**EXERCISE REQUIREMENTS**
After finding the line containing "[Justify] (315, 42)" below, please output that line and each following one through the line containing "Hjem (98, 69)", exactly as written.

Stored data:
**********

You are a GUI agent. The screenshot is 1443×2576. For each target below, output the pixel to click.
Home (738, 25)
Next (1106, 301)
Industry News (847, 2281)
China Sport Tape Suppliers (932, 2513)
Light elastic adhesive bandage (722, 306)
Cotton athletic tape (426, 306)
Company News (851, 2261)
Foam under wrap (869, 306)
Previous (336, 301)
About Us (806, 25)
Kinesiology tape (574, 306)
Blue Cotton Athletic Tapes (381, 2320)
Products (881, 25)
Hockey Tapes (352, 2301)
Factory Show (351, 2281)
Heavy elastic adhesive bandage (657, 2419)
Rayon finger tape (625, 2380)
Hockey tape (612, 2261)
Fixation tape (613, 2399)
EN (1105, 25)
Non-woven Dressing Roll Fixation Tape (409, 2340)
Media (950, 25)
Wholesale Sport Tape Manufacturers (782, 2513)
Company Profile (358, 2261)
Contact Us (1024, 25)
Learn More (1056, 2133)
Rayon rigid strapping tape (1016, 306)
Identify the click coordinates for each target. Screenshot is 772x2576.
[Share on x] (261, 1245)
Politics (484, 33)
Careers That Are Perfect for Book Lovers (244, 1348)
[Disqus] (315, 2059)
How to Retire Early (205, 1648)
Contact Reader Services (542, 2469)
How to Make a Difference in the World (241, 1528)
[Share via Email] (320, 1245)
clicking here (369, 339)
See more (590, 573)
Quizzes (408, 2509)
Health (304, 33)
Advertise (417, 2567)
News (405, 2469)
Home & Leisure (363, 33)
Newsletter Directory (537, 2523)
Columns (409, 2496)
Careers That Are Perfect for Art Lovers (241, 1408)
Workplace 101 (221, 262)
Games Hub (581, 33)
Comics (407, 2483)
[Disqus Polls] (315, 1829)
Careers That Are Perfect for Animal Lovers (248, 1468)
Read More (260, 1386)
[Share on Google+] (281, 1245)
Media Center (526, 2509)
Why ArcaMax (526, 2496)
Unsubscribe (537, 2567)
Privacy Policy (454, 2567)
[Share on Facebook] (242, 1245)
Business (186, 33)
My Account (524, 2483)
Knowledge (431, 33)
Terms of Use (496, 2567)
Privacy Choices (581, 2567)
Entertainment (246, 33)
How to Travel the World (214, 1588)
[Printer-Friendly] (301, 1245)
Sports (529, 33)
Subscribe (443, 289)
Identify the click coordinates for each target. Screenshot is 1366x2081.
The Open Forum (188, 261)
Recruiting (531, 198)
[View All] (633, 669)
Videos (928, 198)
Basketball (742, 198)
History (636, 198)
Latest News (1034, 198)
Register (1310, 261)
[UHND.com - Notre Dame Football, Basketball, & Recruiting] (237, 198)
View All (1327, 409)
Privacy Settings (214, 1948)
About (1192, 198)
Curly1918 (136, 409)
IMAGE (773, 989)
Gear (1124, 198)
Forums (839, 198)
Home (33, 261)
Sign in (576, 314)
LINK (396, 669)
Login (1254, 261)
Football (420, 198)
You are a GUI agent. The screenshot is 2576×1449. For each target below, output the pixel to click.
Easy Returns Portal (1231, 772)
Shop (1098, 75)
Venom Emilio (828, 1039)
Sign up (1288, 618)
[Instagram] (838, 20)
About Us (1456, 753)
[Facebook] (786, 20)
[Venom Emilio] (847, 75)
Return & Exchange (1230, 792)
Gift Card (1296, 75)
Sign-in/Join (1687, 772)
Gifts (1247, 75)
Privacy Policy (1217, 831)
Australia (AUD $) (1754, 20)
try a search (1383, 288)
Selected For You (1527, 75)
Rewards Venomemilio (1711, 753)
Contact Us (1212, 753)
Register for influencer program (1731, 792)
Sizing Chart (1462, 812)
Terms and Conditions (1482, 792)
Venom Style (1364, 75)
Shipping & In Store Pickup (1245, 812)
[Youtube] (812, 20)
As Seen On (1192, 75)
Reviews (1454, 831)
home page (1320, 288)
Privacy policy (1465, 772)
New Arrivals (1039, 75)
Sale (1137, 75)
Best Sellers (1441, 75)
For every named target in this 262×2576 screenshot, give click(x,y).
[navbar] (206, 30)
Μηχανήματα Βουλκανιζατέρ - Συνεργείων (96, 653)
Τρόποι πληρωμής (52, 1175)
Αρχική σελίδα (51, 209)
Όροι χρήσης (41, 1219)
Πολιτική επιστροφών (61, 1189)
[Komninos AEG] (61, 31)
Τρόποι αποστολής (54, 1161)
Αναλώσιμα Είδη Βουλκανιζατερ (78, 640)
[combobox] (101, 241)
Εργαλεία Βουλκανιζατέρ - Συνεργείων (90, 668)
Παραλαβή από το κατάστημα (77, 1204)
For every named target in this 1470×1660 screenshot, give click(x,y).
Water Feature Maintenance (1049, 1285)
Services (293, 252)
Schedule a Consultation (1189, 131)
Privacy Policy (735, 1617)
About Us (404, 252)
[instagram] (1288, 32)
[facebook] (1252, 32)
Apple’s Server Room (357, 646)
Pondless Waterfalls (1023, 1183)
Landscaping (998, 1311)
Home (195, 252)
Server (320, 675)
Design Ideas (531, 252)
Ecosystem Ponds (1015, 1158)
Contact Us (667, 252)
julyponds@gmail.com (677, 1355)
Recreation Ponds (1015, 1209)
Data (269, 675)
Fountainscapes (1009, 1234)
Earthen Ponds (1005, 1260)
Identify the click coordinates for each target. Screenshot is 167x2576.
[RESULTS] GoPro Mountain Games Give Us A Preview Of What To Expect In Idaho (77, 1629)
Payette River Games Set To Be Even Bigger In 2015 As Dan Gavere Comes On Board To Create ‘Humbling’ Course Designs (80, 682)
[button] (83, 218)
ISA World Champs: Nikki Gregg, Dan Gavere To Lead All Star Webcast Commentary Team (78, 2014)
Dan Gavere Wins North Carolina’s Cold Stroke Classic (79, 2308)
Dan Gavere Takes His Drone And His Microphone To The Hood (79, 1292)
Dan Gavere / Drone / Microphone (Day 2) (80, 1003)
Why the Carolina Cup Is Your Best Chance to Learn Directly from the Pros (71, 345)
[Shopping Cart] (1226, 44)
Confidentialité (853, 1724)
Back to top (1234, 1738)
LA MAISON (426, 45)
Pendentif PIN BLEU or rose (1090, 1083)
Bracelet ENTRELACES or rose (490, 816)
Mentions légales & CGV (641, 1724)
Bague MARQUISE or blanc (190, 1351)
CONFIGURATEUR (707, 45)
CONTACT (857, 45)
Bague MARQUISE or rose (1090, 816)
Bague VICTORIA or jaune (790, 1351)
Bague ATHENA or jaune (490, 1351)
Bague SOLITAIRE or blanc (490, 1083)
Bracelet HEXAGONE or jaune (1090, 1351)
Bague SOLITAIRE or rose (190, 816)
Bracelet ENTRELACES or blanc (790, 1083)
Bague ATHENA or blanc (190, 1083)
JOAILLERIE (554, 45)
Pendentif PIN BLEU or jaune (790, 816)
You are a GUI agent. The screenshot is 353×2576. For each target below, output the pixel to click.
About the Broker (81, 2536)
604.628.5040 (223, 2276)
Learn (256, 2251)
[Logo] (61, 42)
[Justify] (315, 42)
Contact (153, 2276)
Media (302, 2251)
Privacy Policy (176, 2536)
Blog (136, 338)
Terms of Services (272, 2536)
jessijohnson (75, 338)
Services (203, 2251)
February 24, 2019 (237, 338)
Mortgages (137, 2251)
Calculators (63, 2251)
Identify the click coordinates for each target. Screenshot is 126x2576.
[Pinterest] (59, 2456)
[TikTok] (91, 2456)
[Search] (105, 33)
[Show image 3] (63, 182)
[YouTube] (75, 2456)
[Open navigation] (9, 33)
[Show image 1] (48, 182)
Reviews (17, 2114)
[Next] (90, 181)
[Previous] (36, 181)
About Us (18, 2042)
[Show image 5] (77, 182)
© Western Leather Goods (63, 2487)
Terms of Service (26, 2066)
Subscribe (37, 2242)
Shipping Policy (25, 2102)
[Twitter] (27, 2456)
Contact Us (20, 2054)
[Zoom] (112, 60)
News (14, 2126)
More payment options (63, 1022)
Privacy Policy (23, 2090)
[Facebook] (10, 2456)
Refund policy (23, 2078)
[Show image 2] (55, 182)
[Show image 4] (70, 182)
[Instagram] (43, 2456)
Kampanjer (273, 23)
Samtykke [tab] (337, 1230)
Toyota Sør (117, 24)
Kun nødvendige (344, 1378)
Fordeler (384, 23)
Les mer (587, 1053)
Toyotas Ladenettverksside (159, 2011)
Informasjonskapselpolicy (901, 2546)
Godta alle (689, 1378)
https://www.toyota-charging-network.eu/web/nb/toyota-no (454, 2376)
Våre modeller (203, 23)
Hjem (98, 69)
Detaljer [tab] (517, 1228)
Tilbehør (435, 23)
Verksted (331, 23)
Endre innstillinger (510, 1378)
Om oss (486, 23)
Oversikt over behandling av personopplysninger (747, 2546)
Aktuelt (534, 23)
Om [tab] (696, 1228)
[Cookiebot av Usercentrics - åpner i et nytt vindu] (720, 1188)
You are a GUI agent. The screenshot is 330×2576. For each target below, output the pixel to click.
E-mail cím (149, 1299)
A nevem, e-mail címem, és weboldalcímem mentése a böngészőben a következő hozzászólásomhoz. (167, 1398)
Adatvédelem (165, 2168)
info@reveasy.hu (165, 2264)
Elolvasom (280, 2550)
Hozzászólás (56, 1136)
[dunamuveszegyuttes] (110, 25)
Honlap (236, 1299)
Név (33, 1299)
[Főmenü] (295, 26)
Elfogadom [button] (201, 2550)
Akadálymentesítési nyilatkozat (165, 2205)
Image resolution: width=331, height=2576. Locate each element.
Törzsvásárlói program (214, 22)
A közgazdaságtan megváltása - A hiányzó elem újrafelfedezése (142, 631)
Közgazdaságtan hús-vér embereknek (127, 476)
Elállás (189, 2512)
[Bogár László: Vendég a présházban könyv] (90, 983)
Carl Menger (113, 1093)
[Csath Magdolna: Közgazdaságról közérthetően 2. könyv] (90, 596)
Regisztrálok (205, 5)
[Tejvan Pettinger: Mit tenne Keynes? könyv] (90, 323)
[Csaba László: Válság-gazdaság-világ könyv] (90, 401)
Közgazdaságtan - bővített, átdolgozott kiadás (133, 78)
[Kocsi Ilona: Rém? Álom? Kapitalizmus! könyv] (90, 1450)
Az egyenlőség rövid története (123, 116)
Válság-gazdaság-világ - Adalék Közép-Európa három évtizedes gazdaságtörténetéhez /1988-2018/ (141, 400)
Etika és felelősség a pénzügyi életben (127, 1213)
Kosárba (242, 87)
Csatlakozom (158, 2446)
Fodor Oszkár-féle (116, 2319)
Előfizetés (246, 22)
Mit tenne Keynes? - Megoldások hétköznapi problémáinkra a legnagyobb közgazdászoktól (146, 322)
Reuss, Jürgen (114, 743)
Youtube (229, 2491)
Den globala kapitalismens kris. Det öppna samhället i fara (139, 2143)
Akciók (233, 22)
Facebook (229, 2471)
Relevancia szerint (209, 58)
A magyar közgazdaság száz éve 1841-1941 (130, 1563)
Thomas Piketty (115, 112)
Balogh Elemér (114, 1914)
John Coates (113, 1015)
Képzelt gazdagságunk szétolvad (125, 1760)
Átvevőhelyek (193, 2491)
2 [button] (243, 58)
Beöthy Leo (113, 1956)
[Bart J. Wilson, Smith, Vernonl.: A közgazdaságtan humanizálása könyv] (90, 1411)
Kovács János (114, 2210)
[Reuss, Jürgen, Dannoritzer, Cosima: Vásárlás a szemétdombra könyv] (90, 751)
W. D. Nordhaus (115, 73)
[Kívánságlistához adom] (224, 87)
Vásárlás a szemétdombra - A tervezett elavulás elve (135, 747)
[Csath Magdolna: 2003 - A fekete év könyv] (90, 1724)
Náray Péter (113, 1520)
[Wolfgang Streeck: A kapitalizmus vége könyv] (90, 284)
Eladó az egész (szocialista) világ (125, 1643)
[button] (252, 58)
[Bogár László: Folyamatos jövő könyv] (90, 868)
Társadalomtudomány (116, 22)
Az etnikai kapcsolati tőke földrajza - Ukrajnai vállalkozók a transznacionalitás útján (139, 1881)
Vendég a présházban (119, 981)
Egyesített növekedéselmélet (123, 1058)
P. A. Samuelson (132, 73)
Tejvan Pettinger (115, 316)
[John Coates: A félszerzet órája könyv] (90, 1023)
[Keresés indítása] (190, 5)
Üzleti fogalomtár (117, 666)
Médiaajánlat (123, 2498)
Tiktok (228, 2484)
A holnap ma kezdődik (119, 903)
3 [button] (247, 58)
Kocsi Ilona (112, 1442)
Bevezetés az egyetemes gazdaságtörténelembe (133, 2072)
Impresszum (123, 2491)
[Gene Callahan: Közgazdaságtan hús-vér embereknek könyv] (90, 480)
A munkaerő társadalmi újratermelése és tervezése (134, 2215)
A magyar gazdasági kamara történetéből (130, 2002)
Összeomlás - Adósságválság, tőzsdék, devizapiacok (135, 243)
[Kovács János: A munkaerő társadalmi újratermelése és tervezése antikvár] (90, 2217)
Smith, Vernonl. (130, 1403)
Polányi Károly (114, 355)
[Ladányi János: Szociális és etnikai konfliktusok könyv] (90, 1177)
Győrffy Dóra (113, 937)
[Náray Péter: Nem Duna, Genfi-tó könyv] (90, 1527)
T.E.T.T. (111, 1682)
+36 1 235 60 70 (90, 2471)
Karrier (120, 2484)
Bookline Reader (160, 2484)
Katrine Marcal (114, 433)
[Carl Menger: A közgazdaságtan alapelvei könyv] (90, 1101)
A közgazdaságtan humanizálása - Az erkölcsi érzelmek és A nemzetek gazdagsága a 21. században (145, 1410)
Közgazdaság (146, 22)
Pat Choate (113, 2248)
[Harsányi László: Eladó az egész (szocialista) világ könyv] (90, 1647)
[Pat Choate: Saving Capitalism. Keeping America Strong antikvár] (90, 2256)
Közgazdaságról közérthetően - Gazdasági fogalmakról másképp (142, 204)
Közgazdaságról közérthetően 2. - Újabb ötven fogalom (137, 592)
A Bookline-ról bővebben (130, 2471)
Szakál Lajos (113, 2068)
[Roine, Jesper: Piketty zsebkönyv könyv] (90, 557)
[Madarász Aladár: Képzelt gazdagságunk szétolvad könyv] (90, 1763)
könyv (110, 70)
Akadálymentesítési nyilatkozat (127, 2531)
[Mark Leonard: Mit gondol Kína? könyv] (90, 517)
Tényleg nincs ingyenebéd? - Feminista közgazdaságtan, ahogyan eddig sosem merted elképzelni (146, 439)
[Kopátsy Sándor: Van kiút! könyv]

**********

**EXERCISE RESULT**
[Justify] (315, 42)
Contact (153, 2276)
Media (302, 2251)
Privacy Policy (176, 2536)
Blog (136, 338)
Terms of Services (272, 2536)
jessijohnson (75, 338)
Services (203, 2251)
February 24, 2019 (237, 338)
Mortgages (137, 2251)
Calculators (63, 2251)
Identify the click coordinates for each target. Screenshot is 126x2576.
[Pinterest] (59, 2456)
[TikTok] (91, 2456)
[Search] (105, 33)
[Show image 3] (63, 182)
[YouTube] (75, 2456)
[Open navigation] (9, 33)
[Show image 1] (48, 182)
Reviews (17, 2114)
[Next] (90, 181)
[Previous] (36, 181)
About Us (18, 2042)
[Show image 5] (77, 182)
© Western Leather Goods (63, 2487)
Terms of Service (26, 2066)
Subscribe (37, 2242)
Shipping Policy (25, 2102)
[Twitter] (27, 2456)
Contact Us (20, 2054)
[Zoom] (112, 60)
News (14, 2126)
More payment options (63, 1022)
Privacy Policy (23, 2090)
[Facebook] (10, 2456)
Refund policy (23, 2078)
[Show image 2] (55, 182)
[Show image 4] (70, 182)
[Instagram] (43, 2456)
Kampanjer (273, 23)
Samtykke [tab] (337, 1230)
Toyota Sør (117, 24)
Kun nødvendige (344, 1378)
Fordeler (384, 23)
Les mer (587, 1053)
Toyotas Ladenettverksside (159, 2011)
Informasjonskapselpolicy (901, 2546)
Godta alle (689, 1378)
https://www.toyota-charging-network.eu/web/nb/toyota-no (454, 2376)
Våre modeller (203, 23)
Hjem (98, 69)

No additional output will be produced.